[TASK DIRECTIONS]: In the rogue wave thread, copy the passage from "I have read" to "occurence is momentary.", substituting "drilling platform" for "oil rig".

[PAGE EXCERPT]:
################
A couple of years ago we were cruising of the coast Halifax NS and the weather was getting bad,we had a hard time walking in our state room,more like running wall to wall,I told the wife we need to keep our clothes on and have the life jackets on the bed, after about an hour of just trying to lay there the waves were hitting my patio door,and we are on the top deck,when I checked next morning our patio furniture was gone.


----------



## Laurie Ridyard (Apr 16, 2014)

makko said:


> I remember one in particular, March 1982 in the N. Atlantic, mv Barber Memnon, bound from St.John to Suez transit. It was about day three out, so half way across the pond. The weather was cold and the sea lively but not too rough.
> 
> I would take the external ladders aft of the accomodation to get a bit of fresh air on the way down to the E/R. This one day, I opened the door and looked up at a huge wave astern of us, travelling in the same general direction as us but vectoring about 30 degrees to port of our course. I reckon the wave was over 90 feet judging from my height and having to raise my head. What was amazing was that the wave simply disappeared before my eyes!
> 
> ...


Another load of bullsheet from a NOOA Bullsheeteer!!!

Of course they were detected by seamen and reported. 

Until 1998, the Pseudo Climate Scientists refused to believe reports of 100 ft. waves. They were then detected by equipment on a N. Sea Oil Rig. You can read all about it if you do a google search.

For my part, in December 1976 I was 2nd mate on a 60,000 tons DWT bulk carrier in the N. Atlantic; when we were hit by a 100+ ft high wave. I was on the bridge 95 ft above the warer line and looking up at the crest !

ATB 

Laurie.


----------



## makko (Jul 20, 2006)

Hello Laurie,

I understand that you are not on NOAA's christmas card list!

I have read up on it and remember now the report from the oil rig. What the scientist said to me was that while the waves were reported and vessels damaged/sunk, the scientists knew the waves existed but that there was no "real time method" of detecting the waves or to study their probable formation/size/direction until the advent of better weather radar. It was formerly believed that the traces (of the wave crest) recorded were radar scatter or such, not the actual waves as scientists could not believe that there would be so many waves forming. As mentioned in post #1 , recent research has confirmed that there are a great number of occurences. The problem with studying and researching rogue waves, as witnessed by me, is that the occurence is momentary.
################
[EXTRACTED MATERIAL]:

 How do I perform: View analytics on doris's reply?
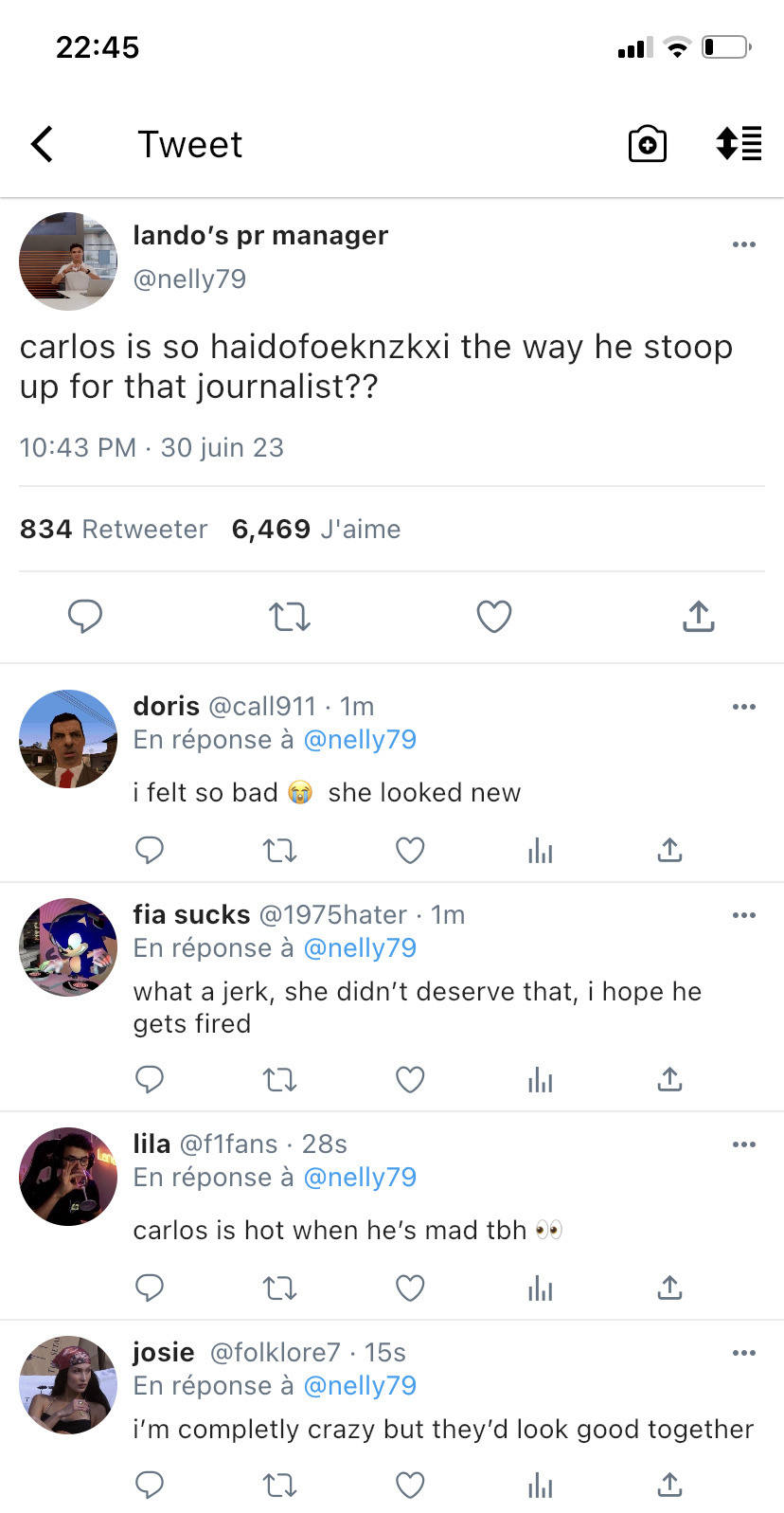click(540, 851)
################
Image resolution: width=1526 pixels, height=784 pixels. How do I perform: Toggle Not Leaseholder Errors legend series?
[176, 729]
################
[SOLUTION TO THE PROBLEM]:
I have read up on it and remember now the report from the drilling platform. What the scientist said to me was that while the waves were reported and vessels damaged/sunk, the scientists knew the waves existed but that there was no "real time method" of detecting the waves or to study their probable formation/size/direction until the advent of better weather radar. It was formerly believed that the traces (of the wave crest) recorded were radar scatter or such, not the actual waves as scientists could not believe that there would be so many waves forming. As mentioned in post #1 , recent research has confirmed that there are a great number of occurences. The problem with studying and researching rogue waves, as witnessed by me, is that the occurence is momentary.